An old joke claims that mathematics is useless because nobody buying groceries asks for “sin²x plus cos²x kilograms of vegetables.”
But mathematics is useful. Linear algebra, for example, forms part of the mathematical foundation of computer graphics, mechanical engineering, finance, and artificial intelligence. Video games, the design and manufacture of heavy machinery, personal financial planning, and financial market analysis all depend on it. Linear algebra is already present throughout daily life; we simply do not notice it.
The same can be said of AI. We may not perceive an obvious change in our lives, but AI technology is quietly contributing to human technological progress.
Today’s AI still has many shortcomings, but we should approach them like researchers: when a new technology is imperfect, we should ask how to improve it rather than dismissing it from a position of superiority and abandoning further investigation.
I remember that when video style transfer and text-to-image generation first became widespread several years ago, the internet was full of contempt. Many comments complained that AI-generated content looked fake and that style-transferred videos—for example, converting live-action footage into animation—flickered badly.

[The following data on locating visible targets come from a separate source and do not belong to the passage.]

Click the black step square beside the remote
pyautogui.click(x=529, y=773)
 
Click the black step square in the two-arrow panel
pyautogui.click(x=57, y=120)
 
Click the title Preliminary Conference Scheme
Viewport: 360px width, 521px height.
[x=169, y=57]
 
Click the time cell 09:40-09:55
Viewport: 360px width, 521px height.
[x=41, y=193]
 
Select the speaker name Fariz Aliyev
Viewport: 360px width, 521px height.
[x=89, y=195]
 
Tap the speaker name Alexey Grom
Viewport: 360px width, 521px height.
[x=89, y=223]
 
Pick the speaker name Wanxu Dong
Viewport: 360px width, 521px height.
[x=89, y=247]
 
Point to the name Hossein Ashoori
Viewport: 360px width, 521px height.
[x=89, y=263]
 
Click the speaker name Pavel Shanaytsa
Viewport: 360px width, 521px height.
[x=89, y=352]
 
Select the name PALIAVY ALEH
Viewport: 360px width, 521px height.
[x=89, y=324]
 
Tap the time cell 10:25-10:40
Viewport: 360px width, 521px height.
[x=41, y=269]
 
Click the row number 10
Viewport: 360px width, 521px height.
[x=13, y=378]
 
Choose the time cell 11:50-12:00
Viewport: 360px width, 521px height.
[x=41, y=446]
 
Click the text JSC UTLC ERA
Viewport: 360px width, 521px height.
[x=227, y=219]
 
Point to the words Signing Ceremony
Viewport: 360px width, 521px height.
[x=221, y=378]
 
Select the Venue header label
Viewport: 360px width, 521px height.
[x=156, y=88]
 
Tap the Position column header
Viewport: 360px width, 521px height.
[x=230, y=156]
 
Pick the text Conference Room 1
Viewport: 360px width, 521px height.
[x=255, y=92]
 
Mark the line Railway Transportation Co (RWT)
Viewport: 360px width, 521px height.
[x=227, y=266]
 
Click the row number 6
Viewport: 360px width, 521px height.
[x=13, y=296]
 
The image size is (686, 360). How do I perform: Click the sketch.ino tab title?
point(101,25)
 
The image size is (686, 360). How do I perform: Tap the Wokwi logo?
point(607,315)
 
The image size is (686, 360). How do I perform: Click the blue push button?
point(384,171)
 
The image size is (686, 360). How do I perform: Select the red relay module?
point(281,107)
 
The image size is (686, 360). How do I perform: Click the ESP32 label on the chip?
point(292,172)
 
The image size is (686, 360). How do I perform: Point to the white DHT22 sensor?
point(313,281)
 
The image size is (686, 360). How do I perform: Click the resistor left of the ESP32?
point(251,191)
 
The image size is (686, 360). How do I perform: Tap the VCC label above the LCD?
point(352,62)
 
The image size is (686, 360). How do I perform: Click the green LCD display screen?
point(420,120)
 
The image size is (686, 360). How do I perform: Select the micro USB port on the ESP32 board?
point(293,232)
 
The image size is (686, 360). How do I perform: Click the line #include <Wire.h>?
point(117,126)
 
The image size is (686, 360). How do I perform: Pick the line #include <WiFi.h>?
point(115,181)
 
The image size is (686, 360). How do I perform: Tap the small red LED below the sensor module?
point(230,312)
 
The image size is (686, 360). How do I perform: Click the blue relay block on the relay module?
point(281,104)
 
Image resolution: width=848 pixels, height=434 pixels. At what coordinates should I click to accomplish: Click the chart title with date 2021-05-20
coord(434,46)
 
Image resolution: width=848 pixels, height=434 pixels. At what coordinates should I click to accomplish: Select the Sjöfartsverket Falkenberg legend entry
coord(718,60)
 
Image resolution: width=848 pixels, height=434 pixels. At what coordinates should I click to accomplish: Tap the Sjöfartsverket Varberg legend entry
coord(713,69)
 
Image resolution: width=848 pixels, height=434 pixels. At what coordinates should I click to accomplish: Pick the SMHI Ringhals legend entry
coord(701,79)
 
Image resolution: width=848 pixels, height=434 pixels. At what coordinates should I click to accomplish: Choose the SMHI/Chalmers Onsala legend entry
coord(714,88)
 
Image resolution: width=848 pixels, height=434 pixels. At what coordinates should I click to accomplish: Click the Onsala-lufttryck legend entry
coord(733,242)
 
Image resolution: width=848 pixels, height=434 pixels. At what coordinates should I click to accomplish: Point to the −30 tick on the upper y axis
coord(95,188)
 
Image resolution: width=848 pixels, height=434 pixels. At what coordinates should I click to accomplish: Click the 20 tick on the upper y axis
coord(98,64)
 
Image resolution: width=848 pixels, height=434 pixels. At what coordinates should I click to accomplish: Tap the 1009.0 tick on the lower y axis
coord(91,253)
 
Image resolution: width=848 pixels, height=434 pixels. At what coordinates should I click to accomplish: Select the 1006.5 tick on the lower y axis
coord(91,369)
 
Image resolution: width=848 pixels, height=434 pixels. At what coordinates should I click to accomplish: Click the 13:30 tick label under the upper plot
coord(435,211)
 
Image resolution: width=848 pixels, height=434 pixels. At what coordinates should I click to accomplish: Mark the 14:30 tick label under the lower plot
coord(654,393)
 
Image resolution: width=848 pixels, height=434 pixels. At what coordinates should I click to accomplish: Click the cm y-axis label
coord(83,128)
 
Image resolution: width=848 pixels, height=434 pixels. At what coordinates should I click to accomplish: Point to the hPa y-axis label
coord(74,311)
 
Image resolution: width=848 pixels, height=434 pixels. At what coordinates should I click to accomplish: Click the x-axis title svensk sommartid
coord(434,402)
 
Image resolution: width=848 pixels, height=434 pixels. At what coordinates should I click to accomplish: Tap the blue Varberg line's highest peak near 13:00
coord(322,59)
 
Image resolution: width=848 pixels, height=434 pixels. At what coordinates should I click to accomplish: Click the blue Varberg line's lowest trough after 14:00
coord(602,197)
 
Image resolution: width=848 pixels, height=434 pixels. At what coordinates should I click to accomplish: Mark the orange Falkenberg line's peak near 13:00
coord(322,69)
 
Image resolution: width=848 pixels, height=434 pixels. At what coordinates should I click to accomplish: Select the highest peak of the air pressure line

If we had focused only on those limitations and stopped investing in the technology, AI would have stopped developing. A research mindset instead asks why the video flickers, whether temporal information has been handled properly, and how the method can be improved. Modern video style-transfer and generation models, such as Google Veo 3, can now produce continuous, highly realistic video.
Goldflow Hourglass source code:
https://github.com/DrMofu/goldflow
Postscript: I genuinely admire people who run side projects outside their day jobs. My regular job does not require overtime, yet I still have no energy to code after work. I started this project in early April and procrastinated on it intermittently until the end of May, when it finally became this prototype and article.